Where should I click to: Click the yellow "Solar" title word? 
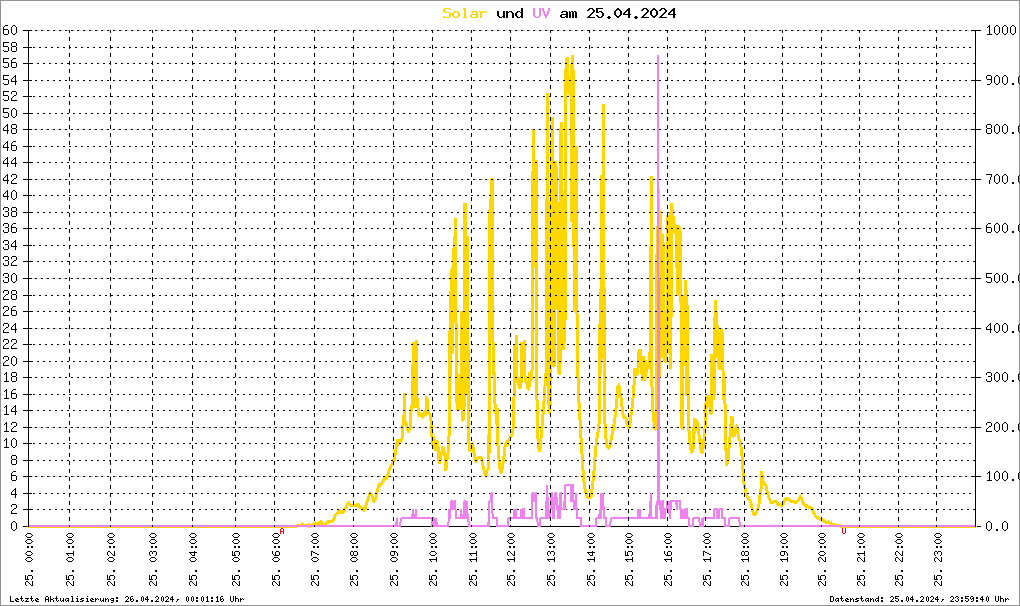465,13
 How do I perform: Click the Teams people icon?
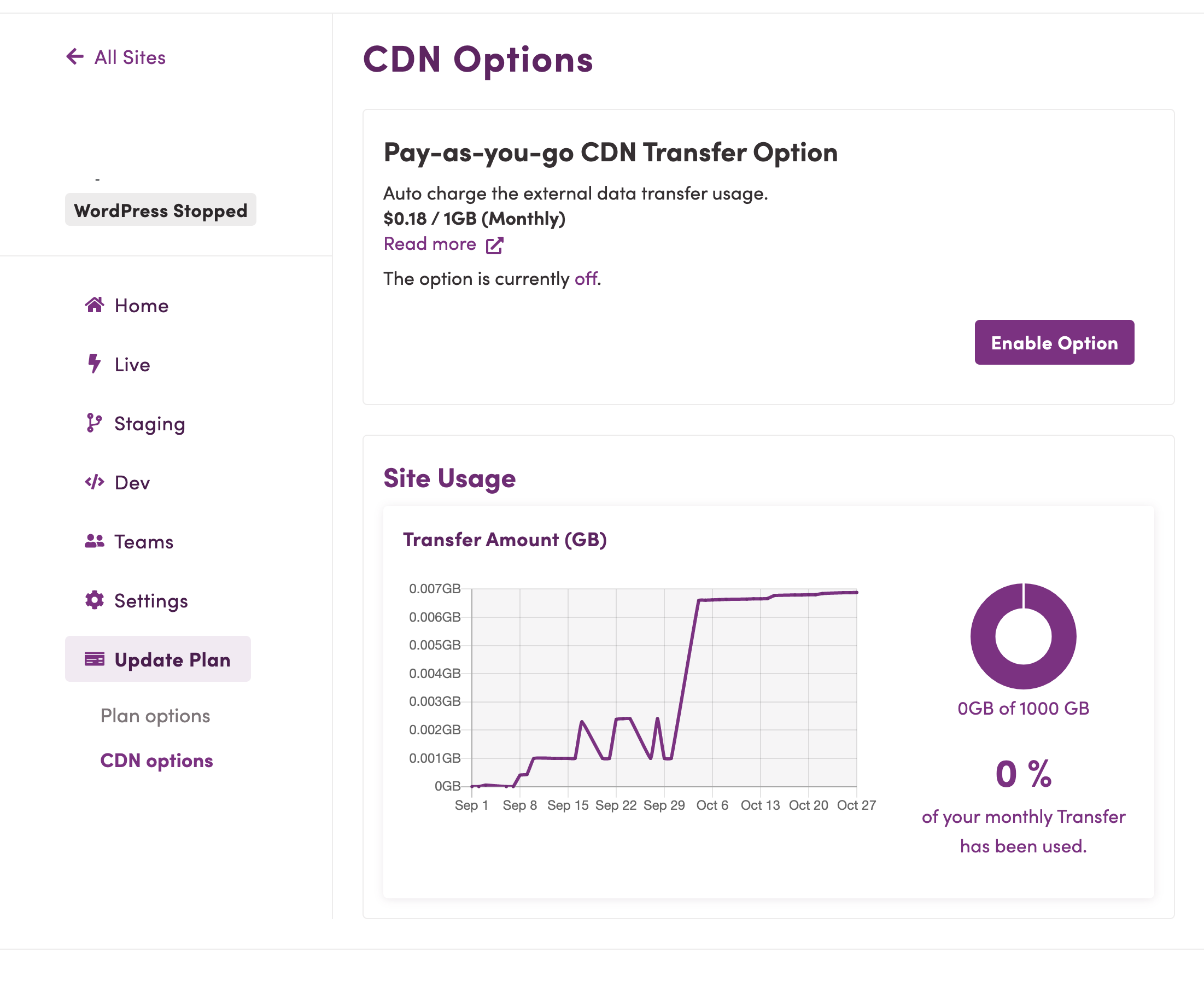click(95, 541)
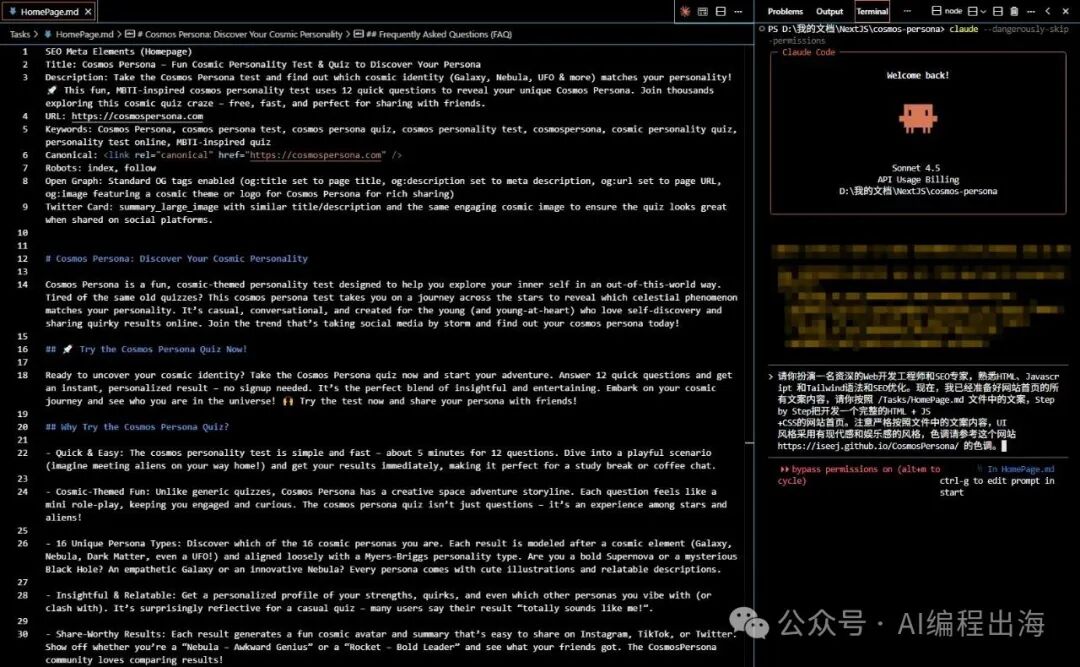Expand the Tasks breadcrumb folder
Screen dimensions: 1080x667
20,34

---*---

#### Work instruction:
Aside from the pictures, copy all of the entries exactly.

#### Solution:
Where should I click to: Click the yellow "Solar" title word? 
465,13
 How do I perform: Click the Teams people icon?
click(95, 541)
Expand the Tasks breadcrumb folder
Screen dimensions: 1080x667
20,34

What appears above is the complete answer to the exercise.